▶ Problem to work on
Report all lines in the records that hold the string "computer".

Collected data
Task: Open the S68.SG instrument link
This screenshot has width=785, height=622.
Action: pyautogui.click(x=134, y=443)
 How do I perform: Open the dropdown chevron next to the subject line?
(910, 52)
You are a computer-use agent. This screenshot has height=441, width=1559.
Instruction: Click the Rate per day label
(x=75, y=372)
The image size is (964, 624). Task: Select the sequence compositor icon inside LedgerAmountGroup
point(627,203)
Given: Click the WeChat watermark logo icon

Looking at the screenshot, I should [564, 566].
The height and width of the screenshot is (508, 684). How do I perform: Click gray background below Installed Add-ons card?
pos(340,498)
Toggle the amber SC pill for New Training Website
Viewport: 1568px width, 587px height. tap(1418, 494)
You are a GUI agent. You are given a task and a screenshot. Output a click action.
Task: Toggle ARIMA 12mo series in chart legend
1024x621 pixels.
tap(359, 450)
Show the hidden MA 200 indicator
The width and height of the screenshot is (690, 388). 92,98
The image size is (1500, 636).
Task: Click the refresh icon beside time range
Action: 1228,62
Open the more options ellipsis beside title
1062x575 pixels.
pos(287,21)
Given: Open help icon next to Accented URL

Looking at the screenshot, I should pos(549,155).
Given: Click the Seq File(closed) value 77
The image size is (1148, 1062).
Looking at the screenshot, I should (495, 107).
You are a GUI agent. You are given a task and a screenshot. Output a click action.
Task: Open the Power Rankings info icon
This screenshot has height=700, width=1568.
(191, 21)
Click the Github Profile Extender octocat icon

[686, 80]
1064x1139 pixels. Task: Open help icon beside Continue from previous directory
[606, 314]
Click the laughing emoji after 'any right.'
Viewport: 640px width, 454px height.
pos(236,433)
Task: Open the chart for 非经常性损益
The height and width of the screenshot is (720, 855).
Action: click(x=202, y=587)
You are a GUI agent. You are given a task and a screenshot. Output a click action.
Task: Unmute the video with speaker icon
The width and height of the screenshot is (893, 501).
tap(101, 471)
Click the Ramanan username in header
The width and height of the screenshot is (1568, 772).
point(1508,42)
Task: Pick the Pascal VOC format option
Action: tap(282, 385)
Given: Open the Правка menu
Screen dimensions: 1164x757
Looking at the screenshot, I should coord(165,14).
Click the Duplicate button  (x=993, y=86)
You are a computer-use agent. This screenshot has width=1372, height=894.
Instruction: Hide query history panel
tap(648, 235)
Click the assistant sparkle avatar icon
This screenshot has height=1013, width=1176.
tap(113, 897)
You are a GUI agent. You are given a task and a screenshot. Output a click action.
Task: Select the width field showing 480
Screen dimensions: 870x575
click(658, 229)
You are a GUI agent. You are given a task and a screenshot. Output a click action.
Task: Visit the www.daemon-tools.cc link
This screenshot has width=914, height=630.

▶ Task answer
You are a computer-use agent. This screenshot has height=441, width=1559.
You are a computer-use agent. This screenshot has width=1372, height=894.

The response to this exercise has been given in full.